Our next step is to take our results and run simulations on the Betfair Historical Stream Files. These files have a cost associated with them (Australia and New Zealand customers should reach out to us at automation@betfair.com.au to discuss options). We'll use Flumine and its simulation mode to run these tests as these tend to be accurate, and will also help us to test out our string matching against the exchange markets, as this is key to being able to place live bets.

It's important to note that the historic files do not contain cross-matching volume (also called virtual bets) or information from the market catalogue. So just be aware that live behaviour may not necessarily reflect the simulations. Runner information is contained within market_book.market_definition.runners so runner names will be available in the files.

Unzipping The Files

Flumine requires the tar files to be unzipped to run the simulations so we'll iterate over the tar files to extract only the markets we need before commencing the simulation.

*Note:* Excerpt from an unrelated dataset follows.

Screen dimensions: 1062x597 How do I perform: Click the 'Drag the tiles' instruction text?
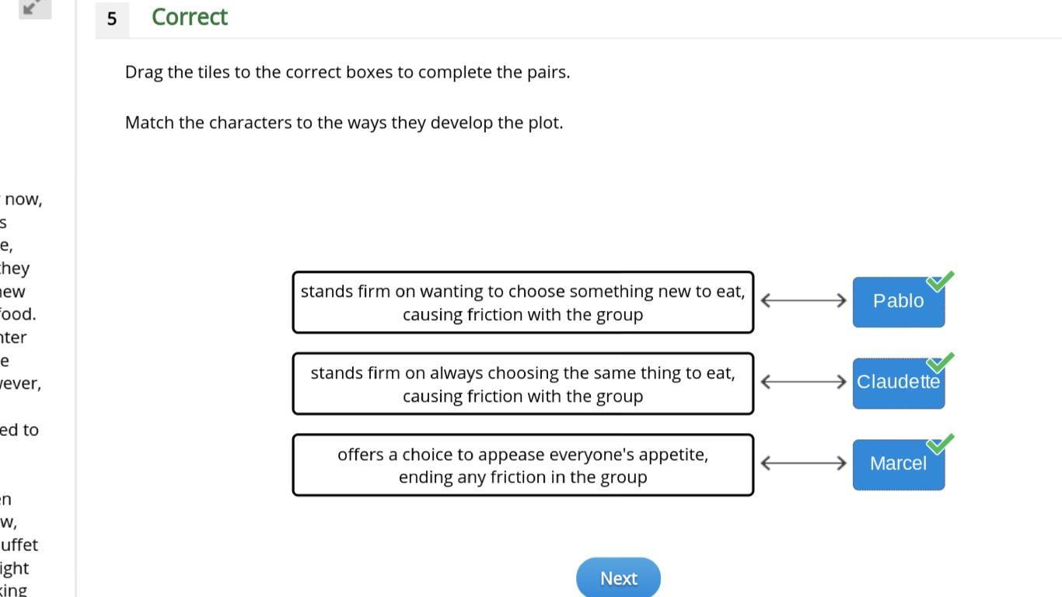click(348, 72)
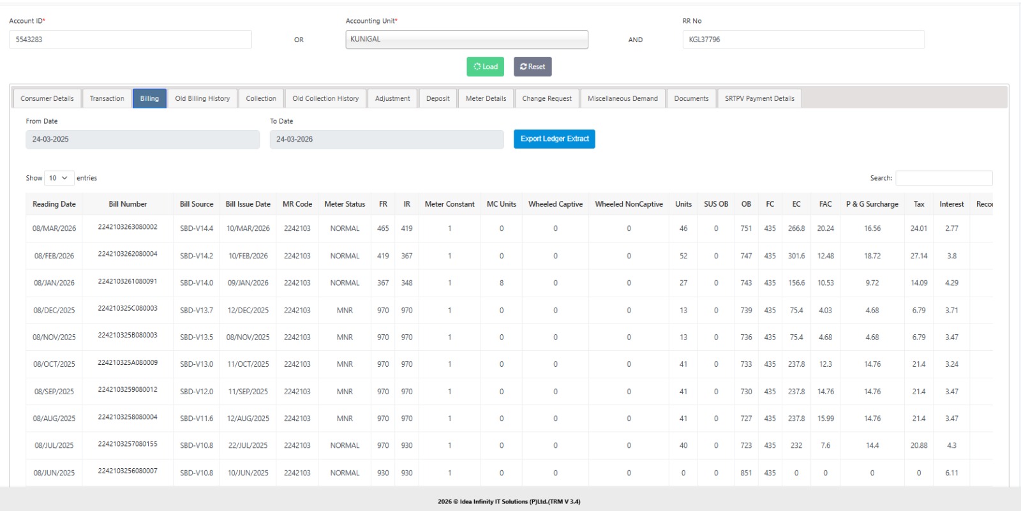View the Miscellaneous Demand tab
1021x511 pixels.
(x=622, y=98)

We'll quickly process our tar files using our super fast Rust-driven tutorial: JSON to CSV Revisited

By doing so we've created a csv file where we can easily pick out the markets we want to use. (You can skip this step and use the flumine process of check_market_book to filter out unwanted markets)

Market Ids

Market ids in the stream files are denoted by "1.XXXXXXXXX", however in the provided csv file we have removed the "1.".

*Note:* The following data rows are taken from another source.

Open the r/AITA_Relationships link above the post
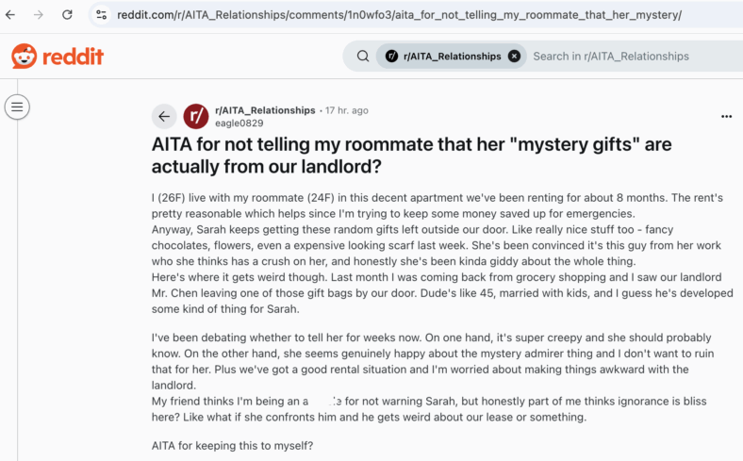 tap(265, 110)
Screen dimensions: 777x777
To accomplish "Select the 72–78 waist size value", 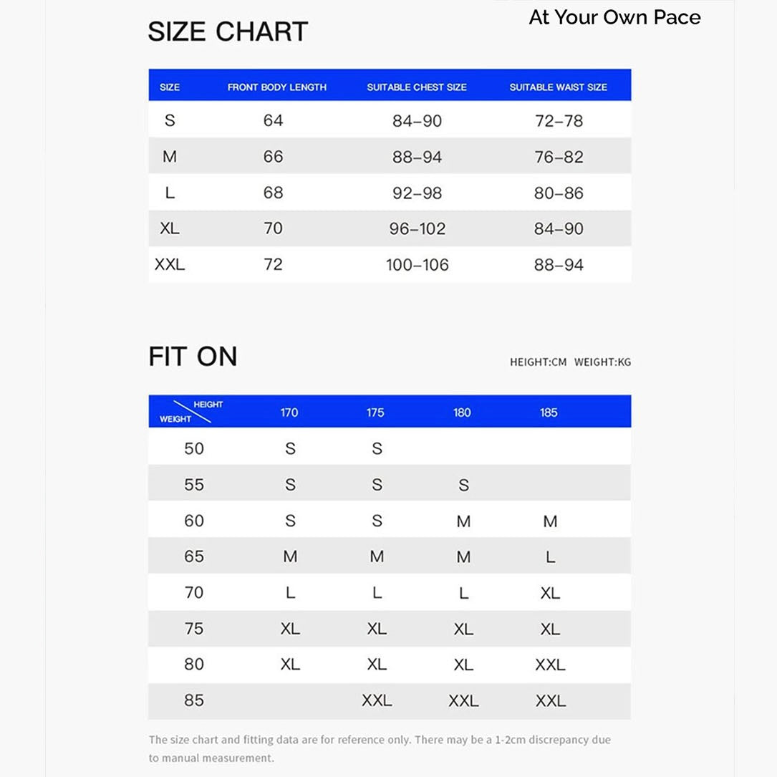I will 559,121.
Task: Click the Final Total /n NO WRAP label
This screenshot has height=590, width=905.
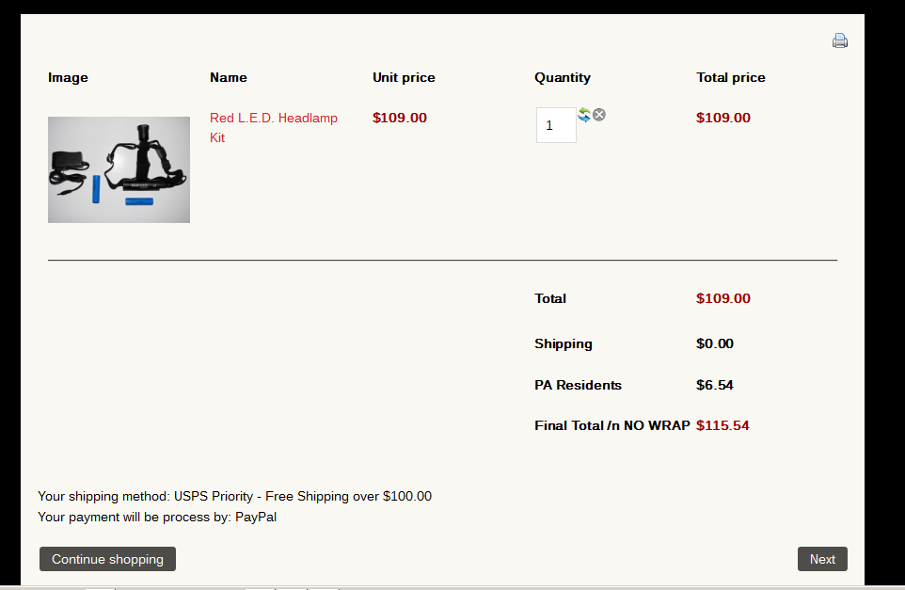Action: (611, 425)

In excel we do this using the formula: (marketId - 1) * 1000000000

We do this because excel likes to truncate trailing zeros on decimal numbers. The python line is provided below

Remove '1.' from market_id in Python
df['MARKET_ID'] = df['MARKET_ID'].apply(lambda x: str(x).ljust(9, '0')[:9])
Unzip Historic Stream Files
import os
import glob
import shutil
import tarfile
import bz2
import pandas as pd

'''
Here we will specify the folder where we are storing our stream files and where we want to extract the files to
The code will check if the output folder exists, and will create one if it does not.
It will then check the folder and delete any files in the folder that are not tar or csv files
This deletion is to clear any previously extracted stream files and will be much faster than manually deleting them
'''

# Specify the directory where your stream files are stored and where you want to extract the files
source_folder = 'DIRECTORY OF DOWNLOADED FILES'
output_folder = 'DIRECTORY TO OUTPUT DECOMPRESSED STREAM FILES'

# Ensure the output folder exists
os.makedirs(output_folder, exist_ok=True)

# Get a list of all files in the directory
files = glob.glob(os.path.join(output_folder, '*'))

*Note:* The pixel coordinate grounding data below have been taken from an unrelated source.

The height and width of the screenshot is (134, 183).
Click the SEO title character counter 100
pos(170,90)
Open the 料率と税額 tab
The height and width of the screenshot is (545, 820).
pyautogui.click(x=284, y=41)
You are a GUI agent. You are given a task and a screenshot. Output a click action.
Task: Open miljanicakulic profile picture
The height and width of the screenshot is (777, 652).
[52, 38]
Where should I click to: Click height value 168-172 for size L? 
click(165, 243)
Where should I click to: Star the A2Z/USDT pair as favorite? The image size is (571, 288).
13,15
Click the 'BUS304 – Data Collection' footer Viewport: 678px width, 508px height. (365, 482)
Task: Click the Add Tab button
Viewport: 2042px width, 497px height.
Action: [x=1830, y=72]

# Loop through the files and delete if they are not tar/csv files
for file in files:
    if not file.endswith('.tar') and not file.endswith('.csv'):
        try:
            os.remove(file)
            print(f'Deleted: {file}')
        except Exception as e:
            print(f'Error deleting {file}: {e}')

'''
The following section will iterate over all files in your folder, so the options to optimize are:

    - Move the files you don't want to process to another folder
    - Copy the files you do want to process to a new folder
    - Use string matching to remove unwanted files from the tar_files list
    - Manually specify each file by typing out a list
'''

# Iterate over all .tar files in the source folder
tar_files = glob.glob(os.path.join(source_folder, '*.tar'))

def retrieve_betfair_markets():
    markets = pd.read_csv('EPL_Markets.csv',dtype={'MARKET_ID' : str})

    markets = markets['MARKET_ID'].tolist()

    return markets

markets = retrieve_betfair_markets()

'''
The next code block here will iterate over each stream file and check if the market_id is in the list of our win market ids
Only the win markets will be extracted to the folder.
'''

for tar_path in tar_files:

    with tarfile.open(tar_path, 'r') as tar:
        # Iterate over each file in the tar archive
        for member in tar.getmembers():
            if member.name.endswith('.bz2'):
                # Extract the .bz2 file to a temporary location
                extracted_bz2_path = os.path.join(output_folder, os.path.basename(member.name))

                # Determine the final output path by removing the .bz2 extension
                final_output_path = extracted_bz2_path[:-4]
                market_id = extracted_bz2_path[-13:-4]

                if market_id in markets:

                    try:
                        with tar.extractfile(member) as extracted_file, open(extracted_bz2_path, 'wb') as temp_bz2_file:
                            shutil.copyfileobj(extracted_file, temp_bz2_file)

                        # Extract the .bz2 file to the final destination
                        with bz2.BZ2File(extracted_bz2_path, 'rb') as bz2_file, open(final_output_path, 'wb') as output_file:
                            shutil.copyfileobj(bz2_file, output_file)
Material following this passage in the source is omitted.